* [PROVIDED DATA]
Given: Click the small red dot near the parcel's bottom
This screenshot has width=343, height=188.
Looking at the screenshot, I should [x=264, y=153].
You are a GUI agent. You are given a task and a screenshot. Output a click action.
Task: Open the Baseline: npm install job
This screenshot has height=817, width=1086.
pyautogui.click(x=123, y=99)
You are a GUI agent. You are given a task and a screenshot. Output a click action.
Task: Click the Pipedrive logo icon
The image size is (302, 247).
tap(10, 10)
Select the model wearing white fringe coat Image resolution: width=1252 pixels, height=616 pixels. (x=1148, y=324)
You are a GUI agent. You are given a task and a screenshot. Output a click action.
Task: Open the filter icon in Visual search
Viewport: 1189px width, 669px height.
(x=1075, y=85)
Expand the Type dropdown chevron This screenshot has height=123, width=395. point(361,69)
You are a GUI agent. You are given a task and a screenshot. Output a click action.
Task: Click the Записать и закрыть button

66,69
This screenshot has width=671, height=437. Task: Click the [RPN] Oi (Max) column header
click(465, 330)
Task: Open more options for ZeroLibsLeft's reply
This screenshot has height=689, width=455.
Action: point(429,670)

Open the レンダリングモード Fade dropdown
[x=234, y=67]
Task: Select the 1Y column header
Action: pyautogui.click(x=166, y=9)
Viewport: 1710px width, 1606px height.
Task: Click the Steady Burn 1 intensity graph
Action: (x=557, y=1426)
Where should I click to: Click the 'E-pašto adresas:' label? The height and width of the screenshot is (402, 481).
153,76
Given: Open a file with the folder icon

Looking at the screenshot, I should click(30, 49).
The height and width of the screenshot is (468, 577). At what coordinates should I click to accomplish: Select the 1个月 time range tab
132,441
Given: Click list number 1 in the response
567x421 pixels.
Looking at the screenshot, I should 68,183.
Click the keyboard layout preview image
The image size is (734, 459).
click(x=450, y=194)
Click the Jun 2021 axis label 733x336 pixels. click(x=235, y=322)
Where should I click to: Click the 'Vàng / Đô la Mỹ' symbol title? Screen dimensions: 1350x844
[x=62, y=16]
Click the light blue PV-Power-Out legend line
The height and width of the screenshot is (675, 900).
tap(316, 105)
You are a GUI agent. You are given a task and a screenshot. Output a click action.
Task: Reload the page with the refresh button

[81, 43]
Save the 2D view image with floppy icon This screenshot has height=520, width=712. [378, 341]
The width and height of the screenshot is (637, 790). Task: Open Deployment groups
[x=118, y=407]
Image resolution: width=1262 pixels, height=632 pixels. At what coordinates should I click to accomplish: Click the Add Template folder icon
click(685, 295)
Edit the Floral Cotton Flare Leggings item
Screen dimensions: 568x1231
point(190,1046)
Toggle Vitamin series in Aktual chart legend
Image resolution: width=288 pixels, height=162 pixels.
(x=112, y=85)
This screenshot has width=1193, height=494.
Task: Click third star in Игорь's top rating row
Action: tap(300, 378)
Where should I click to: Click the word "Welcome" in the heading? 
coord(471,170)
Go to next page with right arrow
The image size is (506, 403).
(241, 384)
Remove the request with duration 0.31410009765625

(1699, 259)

* [EXERCISE DETAILS] Set down only the lines above that fall between the line holding "Given: Open a file with the folder icon" and the line holding "Given: Click list number 1 in the response", inclusive, keeping each exact.

* [SOLUTION]
Given: Open a file with the folder icon

Looking at the screenshot, I should click(30, 49).
The height and width of the screenshot is (468, 577). At what coordinates should I click to accomplish: Select the 1个月 time range tab
132,441
Given: Click list number 1 in the response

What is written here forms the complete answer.